Amid a separate legal battle with the FTC over child privacy, Meta has gone as far as to target the FTC’s very constitutional authority. At a time when right-wing activists are working to weaponize the justice system in favor of corporate interests, this development should be welcomed with grave concern. As Sen. Elizabeth Warren (D-MA) noted, these ludicrous demands from Meta are akin to “Big Tobacco trying to gut the FDA because they didn't want to be held accountable for hooking kids onto nicotine.”
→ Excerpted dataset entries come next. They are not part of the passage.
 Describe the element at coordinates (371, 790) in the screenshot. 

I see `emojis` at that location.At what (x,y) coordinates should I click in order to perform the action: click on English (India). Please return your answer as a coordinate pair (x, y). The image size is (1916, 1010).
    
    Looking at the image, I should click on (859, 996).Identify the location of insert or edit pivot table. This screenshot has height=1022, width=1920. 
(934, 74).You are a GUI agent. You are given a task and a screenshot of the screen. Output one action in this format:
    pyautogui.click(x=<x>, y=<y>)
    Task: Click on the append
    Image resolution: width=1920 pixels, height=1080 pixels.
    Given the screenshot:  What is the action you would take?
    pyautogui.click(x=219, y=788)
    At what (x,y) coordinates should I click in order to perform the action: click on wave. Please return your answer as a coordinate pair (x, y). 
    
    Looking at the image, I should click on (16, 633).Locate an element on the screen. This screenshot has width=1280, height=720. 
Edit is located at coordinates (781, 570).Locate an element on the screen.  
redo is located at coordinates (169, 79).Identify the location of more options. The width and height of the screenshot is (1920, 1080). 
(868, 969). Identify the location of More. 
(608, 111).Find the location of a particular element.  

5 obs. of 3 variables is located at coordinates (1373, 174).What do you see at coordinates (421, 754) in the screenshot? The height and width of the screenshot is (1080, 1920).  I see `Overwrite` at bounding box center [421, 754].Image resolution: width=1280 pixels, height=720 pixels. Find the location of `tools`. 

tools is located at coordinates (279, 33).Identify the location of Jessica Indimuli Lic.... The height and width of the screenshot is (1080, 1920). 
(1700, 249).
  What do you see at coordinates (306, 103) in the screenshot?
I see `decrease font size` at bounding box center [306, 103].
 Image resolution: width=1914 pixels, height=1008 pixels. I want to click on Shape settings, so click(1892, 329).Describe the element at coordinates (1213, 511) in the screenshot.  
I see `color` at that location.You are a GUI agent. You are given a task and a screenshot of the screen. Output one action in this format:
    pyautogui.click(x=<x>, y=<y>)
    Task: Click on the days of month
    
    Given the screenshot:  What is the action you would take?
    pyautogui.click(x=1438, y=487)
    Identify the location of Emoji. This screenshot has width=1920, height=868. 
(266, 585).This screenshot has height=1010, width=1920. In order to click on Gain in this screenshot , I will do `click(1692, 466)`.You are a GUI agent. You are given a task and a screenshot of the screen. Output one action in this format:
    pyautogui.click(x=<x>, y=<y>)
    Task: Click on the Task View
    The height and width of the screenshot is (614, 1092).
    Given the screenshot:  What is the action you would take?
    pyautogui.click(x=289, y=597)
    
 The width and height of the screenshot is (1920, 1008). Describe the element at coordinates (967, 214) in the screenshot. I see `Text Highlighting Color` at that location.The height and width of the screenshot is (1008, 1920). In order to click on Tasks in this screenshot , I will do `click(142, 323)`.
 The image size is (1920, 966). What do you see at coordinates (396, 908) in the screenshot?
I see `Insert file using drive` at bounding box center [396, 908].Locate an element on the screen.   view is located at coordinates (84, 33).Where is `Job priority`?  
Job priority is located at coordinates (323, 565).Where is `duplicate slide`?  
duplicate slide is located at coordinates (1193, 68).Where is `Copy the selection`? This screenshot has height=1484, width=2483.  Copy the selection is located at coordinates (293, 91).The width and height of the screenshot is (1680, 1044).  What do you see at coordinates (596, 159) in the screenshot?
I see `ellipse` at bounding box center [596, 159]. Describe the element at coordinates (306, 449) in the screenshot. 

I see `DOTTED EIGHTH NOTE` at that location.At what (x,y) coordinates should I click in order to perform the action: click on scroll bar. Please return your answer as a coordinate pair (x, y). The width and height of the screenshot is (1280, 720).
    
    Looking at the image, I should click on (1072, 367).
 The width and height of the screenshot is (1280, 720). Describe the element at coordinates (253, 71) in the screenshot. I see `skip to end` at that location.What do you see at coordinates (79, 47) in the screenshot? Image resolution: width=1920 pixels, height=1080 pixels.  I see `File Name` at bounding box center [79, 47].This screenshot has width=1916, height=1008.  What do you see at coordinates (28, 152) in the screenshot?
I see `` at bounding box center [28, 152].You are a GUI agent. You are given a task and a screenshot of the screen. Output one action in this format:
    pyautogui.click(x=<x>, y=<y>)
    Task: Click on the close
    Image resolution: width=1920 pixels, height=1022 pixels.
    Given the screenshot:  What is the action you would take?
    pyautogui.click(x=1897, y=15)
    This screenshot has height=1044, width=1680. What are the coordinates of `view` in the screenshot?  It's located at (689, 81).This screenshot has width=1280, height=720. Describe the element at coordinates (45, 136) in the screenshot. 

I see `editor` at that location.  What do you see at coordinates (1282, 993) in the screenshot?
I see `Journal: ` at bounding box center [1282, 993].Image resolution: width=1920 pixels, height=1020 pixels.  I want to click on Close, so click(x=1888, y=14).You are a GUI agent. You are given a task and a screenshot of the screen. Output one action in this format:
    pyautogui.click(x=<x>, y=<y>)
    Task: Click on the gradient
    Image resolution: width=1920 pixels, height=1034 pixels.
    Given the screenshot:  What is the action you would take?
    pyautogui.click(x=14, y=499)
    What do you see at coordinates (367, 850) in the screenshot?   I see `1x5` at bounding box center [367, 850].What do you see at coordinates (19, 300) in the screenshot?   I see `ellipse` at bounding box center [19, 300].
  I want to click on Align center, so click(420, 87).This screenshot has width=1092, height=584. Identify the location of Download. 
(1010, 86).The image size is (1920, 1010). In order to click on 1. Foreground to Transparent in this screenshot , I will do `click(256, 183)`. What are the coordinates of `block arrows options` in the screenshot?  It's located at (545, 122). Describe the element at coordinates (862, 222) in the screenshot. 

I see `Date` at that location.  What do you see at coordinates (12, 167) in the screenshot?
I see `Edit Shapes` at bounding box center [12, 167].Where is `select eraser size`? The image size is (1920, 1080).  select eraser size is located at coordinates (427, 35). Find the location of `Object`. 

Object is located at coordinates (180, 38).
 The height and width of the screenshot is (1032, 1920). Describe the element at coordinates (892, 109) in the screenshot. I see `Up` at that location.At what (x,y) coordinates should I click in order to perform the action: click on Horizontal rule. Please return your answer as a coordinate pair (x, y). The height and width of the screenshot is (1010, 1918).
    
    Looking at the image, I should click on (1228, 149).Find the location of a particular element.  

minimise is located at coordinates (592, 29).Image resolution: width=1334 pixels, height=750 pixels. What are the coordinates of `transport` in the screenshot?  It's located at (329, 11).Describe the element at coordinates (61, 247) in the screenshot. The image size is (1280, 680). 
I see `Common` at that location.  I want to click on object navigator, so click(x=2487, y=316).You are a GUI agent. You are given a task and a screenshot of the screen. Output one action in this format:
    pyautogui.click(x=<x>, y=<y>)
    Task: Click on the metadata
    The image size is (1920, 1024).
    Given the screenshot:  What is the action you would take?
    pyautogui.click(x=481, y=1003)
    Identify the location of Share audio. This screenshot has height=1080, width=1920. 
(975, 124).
Contrary to naysayers, the movement to break up Big Tech monopolies is anything butdead. Rapid developments in AI over the past year have raised widespread concerns that Big Tech giants will leverage control of the technologies to entrench their monopolies. As Sen. Amy Klobuchar (D-MN), a top proponent of the tech antitrust bills last session recently acknowledged, the rise of AI makes the cause of reining in Big Tech perhaps more relevant than ever. Recent polling has affirmed that Americans are still eager to rein in tech giants’ monopoly power, with a historic September survey finding strong support for AI anti-monopoly measures.
Between the Meta’s aggressive push into AI to its apparent hands-off approach to dangerous deepfake content ahead of the 2024 election, it’s more important than ever to rein in Facebook. Lawmakers should stand with the FTC as it pursues its historic antitrust case against Meta, and vigorously fight any efforts by tech-friendly members of Congress to gut the agency’s funding. Moreover, Congress should finish the work it started last session by passing the reintroduced American Innovation and Choice Act (AICO) to clamp down on Meta and other tech giants’ monopolistic abuses.